NOAA Cracks Down on Jet Ski Rescuers on "Of Men and Mavericks" Movie Set

The federal agency that has upped fines to $2,500 to local Personal Water Craft riders for fighting their tickets, gave out tickets to PWC riders who used the banned craft for lifesaving during the movie filming in Half Moon Bay last week.

National Oceanic and Atmospheric Administration enforcement officials swarmed over the set of the surf movie "Of Men and Mavericks" last week in a helicopter and ship, reportedly handing out three tickets and threatening more, according to the surfing website, Surfline.com.

The site reported that on Thursday a NOAA officer got on a Half Moon Bay harbor loudspeaker and threatened the PWC riders who were leaving the harbor to work the big waves and help rescue actors, if needed, on the surf movie set.

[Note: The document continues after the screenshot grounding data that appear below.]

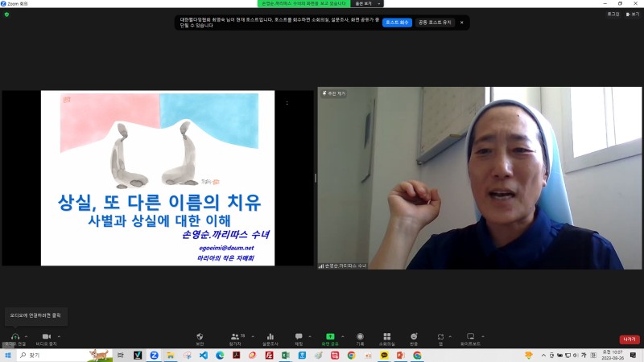Image resolution: width=644 pixels, height=362 pixels.
Task: Click the Record (기록) icon
Action: coord(360,336)
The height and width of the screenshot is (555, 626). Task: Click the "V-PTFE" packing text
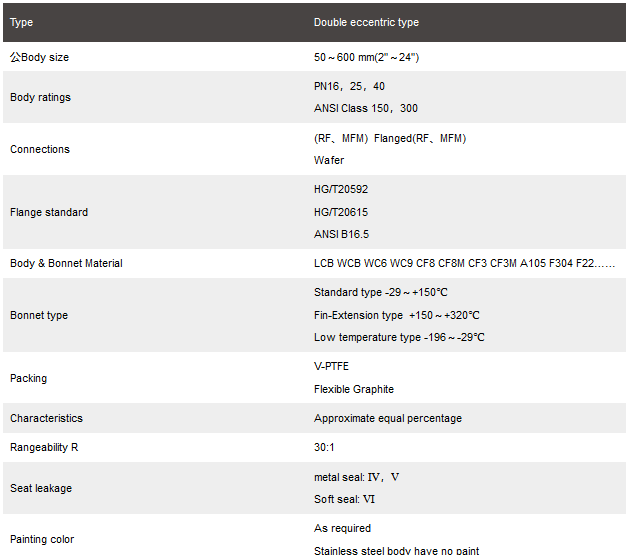(x=331, y=366)
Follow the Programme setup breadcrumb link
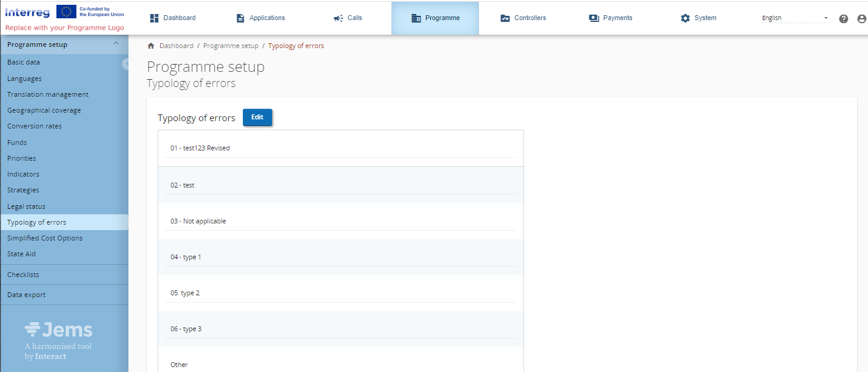 click(231, 46)
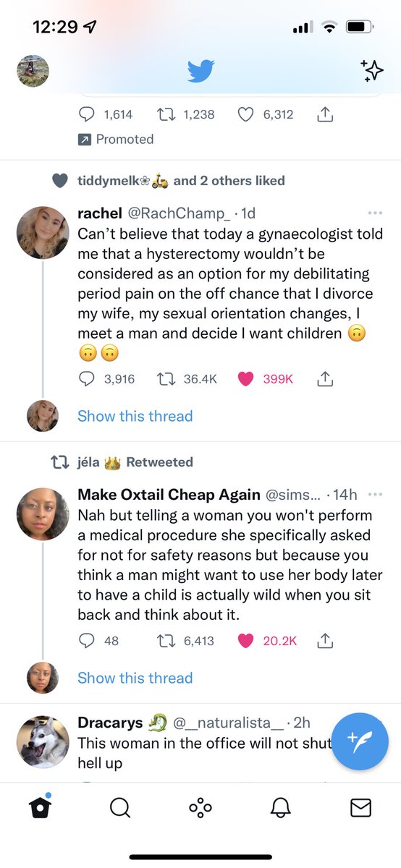The image size is (401, 868).
Task: Open more options on Make Oxtail tweet
Action: point(375,495)
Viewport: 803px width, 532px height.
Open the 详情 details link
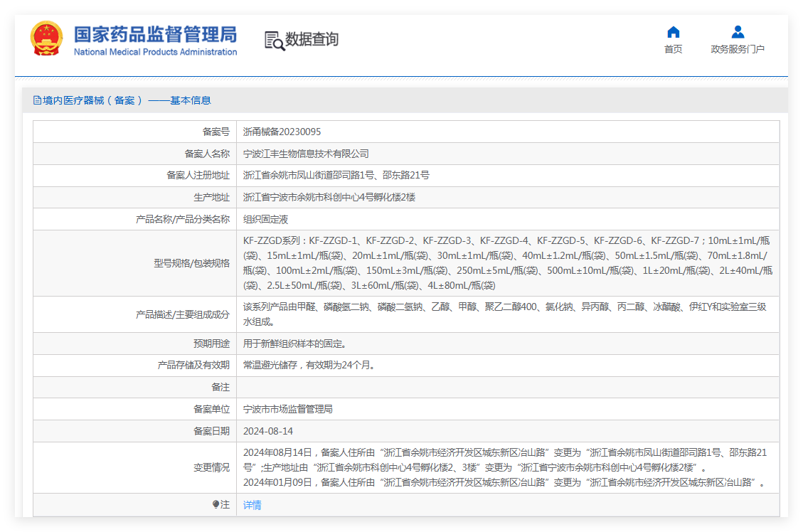click(252, 505)
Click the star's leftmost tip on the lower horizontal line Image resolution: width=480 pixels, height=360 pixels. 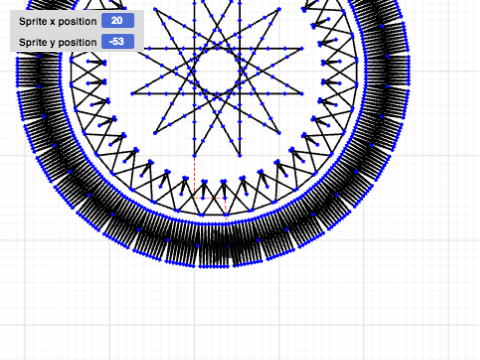(x=133, y=94)
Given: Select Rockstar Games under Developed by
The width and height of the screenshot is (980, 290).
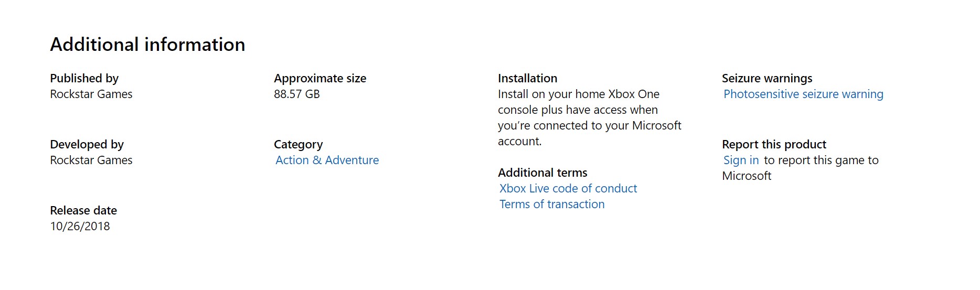Looking at the screenshot, I should tap(91, 160).
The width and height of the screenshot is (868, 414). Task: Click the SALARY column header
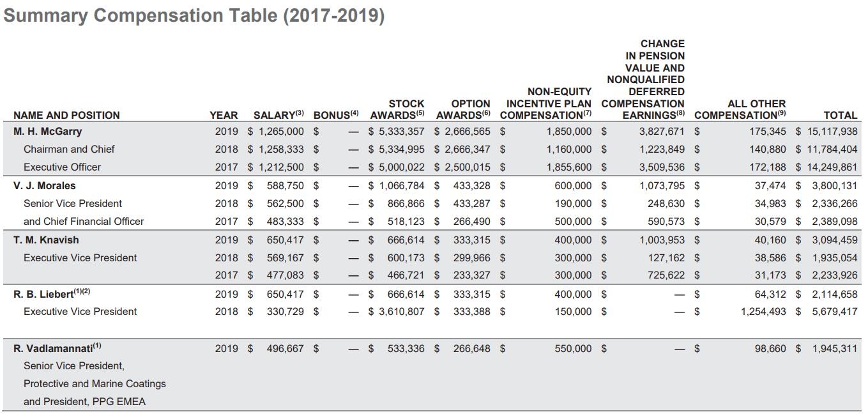tap(278, 115)
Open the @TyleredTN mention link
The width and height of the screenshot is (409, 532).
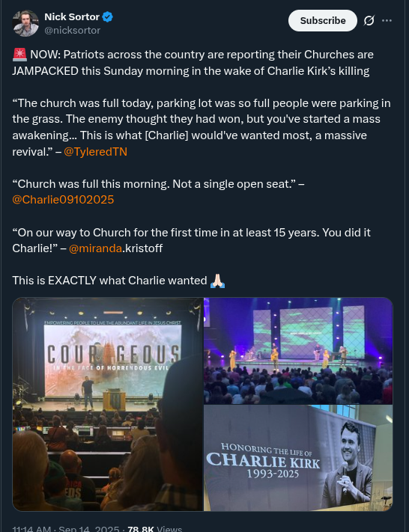click(95, 152)
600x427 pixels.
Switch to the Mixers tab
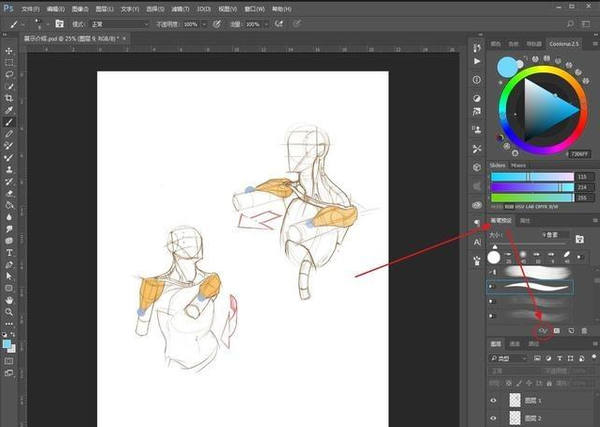[518, 165]
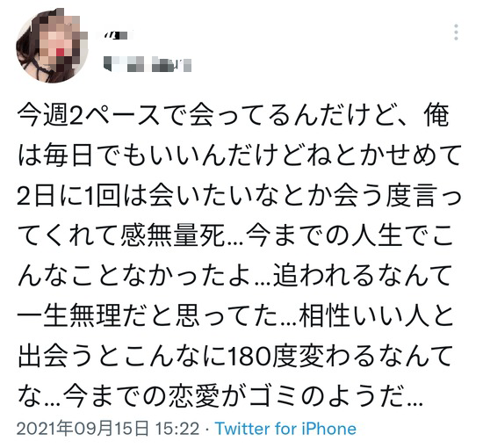483x448 pixels.
Task: Click the "Twitter for iPhone" source link
Action: pyautogui.click(x=285, y=429)
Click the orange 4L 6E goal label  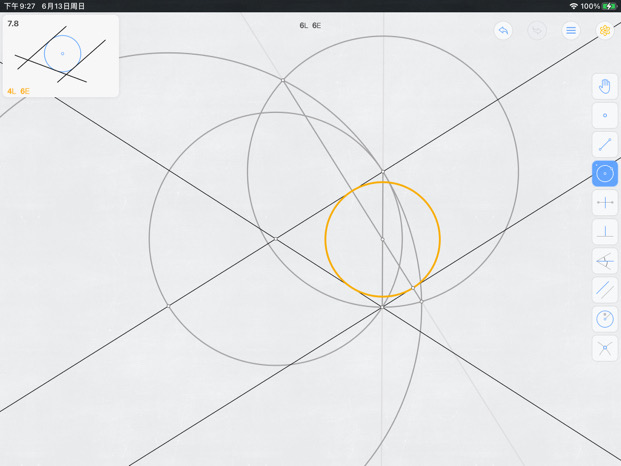tap(18, 91)
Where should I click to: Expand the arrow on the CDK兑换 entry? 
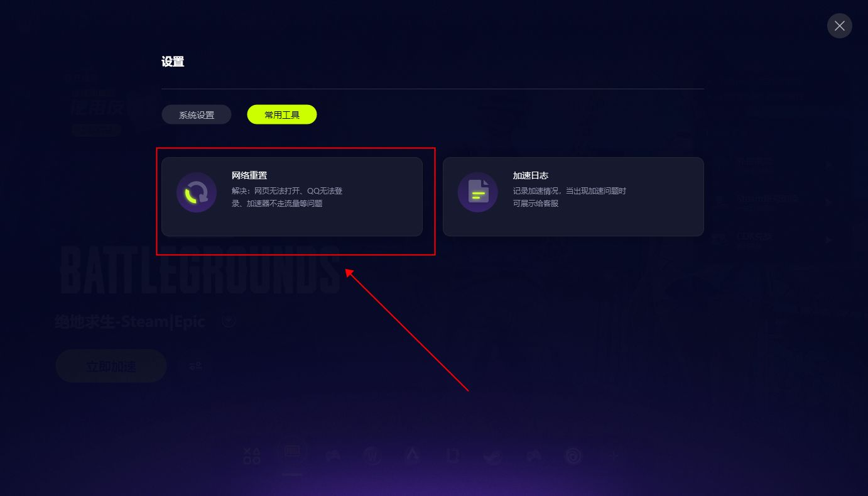tap(829, 240)
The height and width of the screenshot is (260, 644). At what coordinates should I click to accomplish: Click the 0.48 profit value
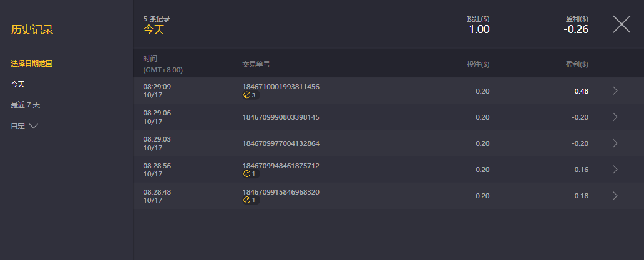(581, 91)
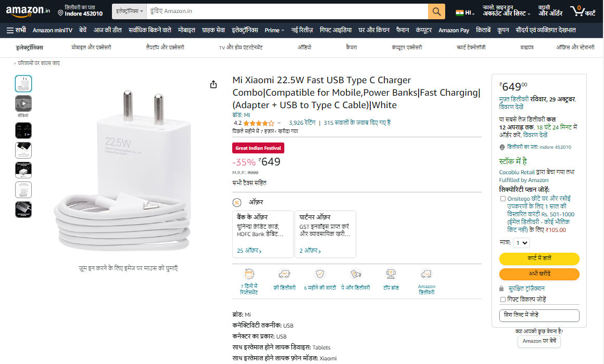Click the Amazon.in logo
Screen dimensions: 604x364
(28, 11)
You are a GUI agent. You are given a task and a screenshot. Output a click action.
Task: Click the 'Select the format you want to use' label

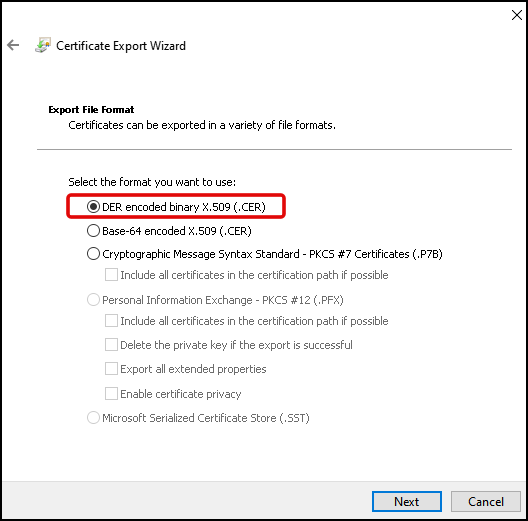152,182
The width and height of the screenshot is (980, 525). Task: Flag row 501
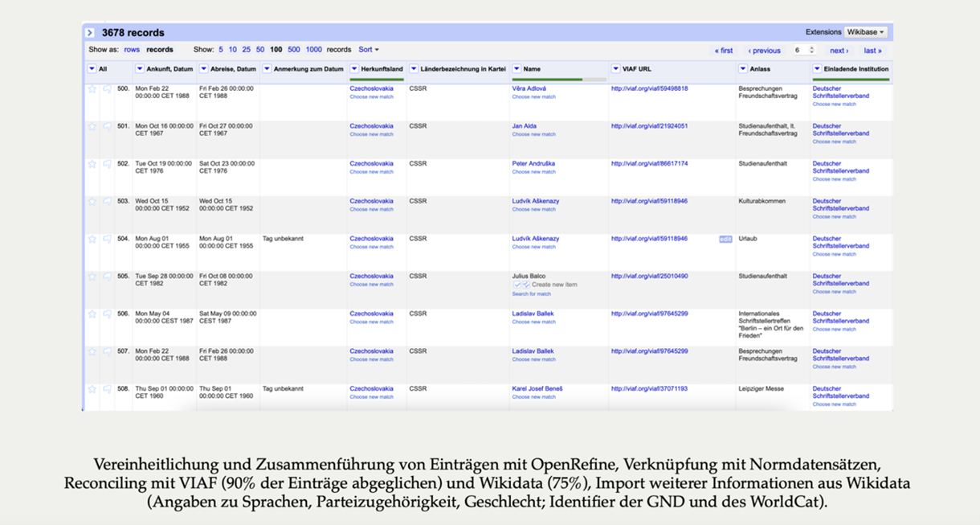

A few weeks ago star Gerard Butler had to be pulled from the waves by a PWC (also called jet skis) after he was severely held down by a wave. He was hospitalized afterwards.

The NOAA official told the lifeguards over the public address system that they would be ticketed unless they moored onto a bigger boat or stayed in the channel. The PWC riders, ignored the warnings and rode out to the big waves offshore, where the filming was. Three of them got tickets when they returned.

The tickets start at $500 and can go up over $100,000 if the person who gets it chooses to fight it. NOAA is charged with protecting the Monterey Bay National Marine Sanctuary, one of 13 natural areas set aside in 1992.

PWCs are banned in the Bay except for certain areas, because they allegedly are a threat to wildlife.  Big-wave surfers say the small speedy craft are crucial to save their lives and claim they are the only way to get them speedily out of the far off shore waters when they are injured.

Boats with the same engines as PWCs are allowed anywhere, but surfers say the smaller craft are more maneuverable in troublesome surf.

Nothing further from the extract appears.